The Fed chairman announced that the U.S. central bank would keep its foot on the monetary throttle by committing to another series of monthly purchases of $45 billion in Treasuries. That’s on top of the $40 billion per month in mortgage-backed bonds the central bank started buying in September.
The new bond buying scheme was widely anticipated by analysts; however, the one surprise from the central bank’s Federal Open Market Committee (FOMC) policy meeting featured the new numerical thresholds for how long the Fed would keep interest rates at the current low levels. The Fed announced it likely will keep official rates near zero for as long as unemployment remains above 6.5%. The Fed also indicated that inflation remains low, and that long-term inflationary expectations remain contained.
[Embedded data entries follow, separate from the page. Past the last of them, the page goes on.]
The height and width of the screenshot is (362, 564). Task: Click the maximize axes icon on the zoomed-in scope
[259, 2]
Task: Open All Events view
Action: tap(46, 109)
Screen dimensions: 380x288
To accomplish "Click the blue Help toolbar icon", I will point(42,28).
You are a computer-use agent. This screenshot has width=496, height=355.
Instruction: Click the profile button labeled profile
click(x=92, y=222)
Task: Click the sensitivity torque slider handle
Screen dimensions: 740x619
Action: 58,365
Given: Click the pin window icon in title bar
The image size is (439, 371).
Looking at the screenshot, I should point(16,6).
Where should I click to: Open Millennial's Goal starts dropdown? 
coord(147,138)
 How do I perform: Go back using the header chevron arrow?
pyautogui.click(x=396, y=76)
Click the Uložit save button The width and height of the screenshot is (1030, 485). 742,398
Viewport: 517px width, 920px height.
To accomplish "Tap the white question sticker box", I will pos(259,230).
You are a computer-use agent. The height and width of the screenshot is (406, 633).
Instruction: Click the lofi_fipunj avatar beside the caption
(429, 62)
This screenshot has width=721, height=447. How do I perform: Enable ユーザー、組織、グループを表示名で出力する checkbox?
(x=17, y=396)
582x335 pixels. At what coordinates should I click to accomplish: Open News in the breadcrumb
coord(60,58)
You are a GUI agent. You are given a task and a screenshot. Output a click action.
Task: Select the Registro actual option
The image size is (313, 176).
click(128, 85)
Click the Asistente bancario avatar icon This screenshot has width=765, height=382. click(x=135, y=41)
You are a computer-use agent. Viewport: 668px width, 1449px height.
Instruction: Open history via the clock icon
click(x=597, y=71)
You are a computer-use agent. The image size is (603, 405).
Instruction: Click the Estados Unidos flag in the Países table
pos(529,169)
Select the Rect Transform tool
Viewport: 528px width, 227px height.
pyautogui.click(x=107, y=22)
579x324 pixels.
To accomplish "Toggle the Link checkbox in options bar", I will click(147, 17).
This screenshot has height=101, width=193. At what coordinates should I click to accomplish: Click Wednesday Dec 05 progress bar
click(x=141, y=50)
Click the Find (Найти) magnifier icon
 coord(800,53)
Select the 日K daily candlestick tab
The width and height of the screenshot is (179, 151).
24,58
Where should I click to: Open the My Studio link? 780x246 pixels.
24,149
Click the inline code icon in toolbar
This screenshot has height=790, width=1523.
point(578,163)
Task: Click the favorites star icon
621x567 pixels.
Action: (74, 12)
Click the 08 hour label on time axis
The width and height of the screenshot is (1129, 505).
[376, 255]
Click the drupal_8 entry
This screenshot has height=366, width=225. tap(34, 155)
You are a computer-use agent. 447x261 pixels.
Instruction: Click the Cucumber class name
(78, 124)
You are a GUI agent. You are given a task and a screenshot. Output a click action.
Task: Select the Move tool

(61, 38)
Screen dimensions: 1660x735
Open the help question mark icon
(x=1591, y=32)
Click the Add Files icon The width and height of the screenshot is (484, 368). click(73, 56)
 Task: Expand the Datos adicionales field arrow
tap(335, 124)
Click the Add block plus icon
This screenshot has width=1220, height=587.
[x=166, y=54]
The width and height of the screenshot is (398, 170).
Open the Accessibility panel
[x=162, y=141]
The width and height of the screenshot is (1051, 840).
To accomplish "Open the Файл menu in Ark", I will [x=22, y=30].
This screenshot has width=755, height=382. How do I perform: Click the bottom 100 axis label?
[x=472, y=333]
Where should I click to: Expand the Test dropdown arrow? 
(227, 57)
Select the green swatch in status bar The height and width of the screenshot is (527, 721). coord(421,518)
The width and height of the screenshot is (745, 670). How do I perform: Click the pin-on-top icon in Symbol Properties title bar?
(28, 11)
Here’s the key quote from the FOMC statement:
“The Committee remains concerned that, without sufficient policy accommodation, economic growth might not be strong enough to generate sustained improvement in labor market conditions.”
Translation — the Fed still thinks the economy and the job market are weak. Who could disagree?
Interestingly, while the domestic equity markets slowly trend higher, the gains in other global markets have been anything but slow. Stocks in Japan recently have begun to trade higher. And stocks in China have been outstanding performers of late.
The chart here of the iShares FTSE China 25 Index Fund (FXI) clearly shows the big move in the 25 largest stocks traded on the Shanghai Exchange. This trend has been evident since September. In addition, that trend is one reason why we own FXI in ourSuccessful Investing advisory service.
I suspect there will be more upside in China in 2013, and FXI is just one of many ways we are taking advantage of this secular bull market. If you’d like to find out how to jump on the latest buying wave in China, then check out Successful Investing today.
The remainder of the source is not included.